When a friend blessed us with about 36 pounds of zucchini the other day, I considered how I would put it to use. The only way we really eat zucchini is baked with cheese and spices, or in Zucchini Bread. We don’t really like it canned, dehydrated, or even in soups, really. But we all really love it in a quick bread.
We did grill some, which turned out yummy. But there was a ton to use, and it wasn’t going to last more than a couple of days before starting to rot. What to do?
And then I had an idea. Why not shred it and freeze it for future quick breads? After a little search online, sure enough it can be done.
This is definitely my new favorite way to ‘put up’ a bunch of zucchini. And I know we’ll use it.
Here’s how easy it is to freeze shredded zucchini…

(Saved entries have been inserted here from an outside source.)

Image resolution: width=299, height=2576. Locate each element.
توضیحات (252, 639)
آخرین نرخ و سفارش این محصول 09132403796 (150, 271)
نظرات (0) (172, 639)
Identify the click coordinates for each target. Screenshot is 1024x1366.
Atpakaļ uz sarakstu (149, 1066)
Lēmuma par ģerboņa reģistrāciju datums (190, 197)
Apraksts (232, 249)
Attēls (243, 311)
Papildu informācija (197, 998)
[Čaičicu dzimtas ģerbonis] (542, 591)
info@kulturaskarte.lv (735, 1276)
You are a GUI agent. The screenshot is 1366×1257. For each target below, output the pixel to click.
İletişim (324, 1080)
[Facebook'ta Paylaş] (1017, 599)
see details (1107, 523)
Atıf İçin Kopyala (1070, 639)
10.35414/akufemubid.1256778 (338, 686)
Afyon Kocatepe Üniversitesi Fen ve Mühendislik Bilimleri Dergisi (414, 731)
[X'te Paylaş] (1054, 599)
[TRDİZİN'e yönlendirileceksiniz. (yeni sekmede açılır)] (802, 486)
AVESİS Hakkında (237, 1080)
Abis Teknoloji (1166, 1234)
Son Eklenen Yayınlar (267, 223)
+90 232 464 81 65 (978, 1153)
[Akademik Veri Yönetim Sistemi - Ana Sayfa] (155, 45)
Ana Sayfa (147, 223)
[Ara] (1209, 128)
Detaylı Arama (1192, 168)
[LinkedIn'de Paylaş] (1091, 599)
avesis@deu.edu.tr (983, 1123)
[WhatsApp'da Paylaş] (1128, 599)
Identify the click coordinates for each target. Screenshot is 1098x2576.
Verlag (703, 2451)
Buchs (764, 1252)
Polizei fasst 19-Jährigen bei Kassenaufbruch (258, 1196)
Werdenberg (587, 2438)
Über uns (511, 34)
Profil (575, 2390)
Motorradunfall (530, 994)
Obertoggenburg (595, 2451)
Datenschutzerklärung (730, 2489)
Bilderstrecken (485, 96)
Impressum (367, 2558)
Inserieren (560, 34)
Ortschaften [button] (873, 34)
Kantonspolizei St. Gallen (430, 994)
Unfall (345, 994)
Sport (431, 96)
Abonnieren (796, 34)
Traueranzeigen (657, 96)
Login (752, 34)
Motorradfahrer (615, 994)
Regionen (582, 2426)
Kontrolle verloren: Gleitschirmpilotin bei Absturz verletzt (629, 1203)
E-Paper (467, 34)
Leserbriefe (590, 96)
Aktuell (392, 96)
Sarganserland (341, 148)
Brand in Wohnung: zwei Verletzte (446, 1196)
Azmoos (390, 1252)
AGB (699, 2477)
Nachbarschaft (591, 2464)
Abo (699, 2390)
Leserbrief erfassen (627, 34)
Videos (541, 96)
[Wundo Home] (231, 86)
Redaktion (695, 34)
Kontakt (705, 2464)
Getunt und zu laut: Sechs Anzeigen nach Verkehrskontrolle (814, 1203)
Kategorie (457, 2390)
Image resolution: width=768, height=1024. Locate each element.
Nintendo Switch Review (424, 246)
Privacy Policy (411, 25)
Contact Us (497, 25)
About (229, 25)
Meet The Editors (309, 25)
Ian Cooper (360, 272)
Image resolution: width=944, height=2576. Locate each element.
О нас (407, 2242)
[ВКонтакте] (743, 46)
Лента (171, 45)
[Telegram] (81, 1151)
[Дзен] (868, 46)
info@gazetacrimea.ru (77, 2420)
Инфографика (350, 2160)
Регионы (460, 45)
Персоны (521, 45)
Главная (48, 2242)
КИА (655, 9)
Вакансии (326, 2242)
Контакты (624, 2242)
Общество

First, get your hands on some good, small to medium sized zucchini. You don’t want a humongous zucchini ’cause it’ll be very seedy and dry. Wash and dry them well. Then chop each end off. Do not peel them.
Using a cheese grater, shred up the zucchini. I use a medium shred because it makes the work go by more quickly, but you can do a fine shred if you prefer.
Fill ziploc freezer bags with however much zucchini your favorite bread recipe calls for. I filled my bags with 2 cups of zucchini, twice as much as my Zucchini Bread calls for, so that I can make a double batch of bread each time around.
Squeeze as much air as possible out of the bags, and store flat in the freezer.
I’m guessing these should be used within 12 months, sooner would be better.
What’s your favorite way to preserve zucchini? How do you like to use it?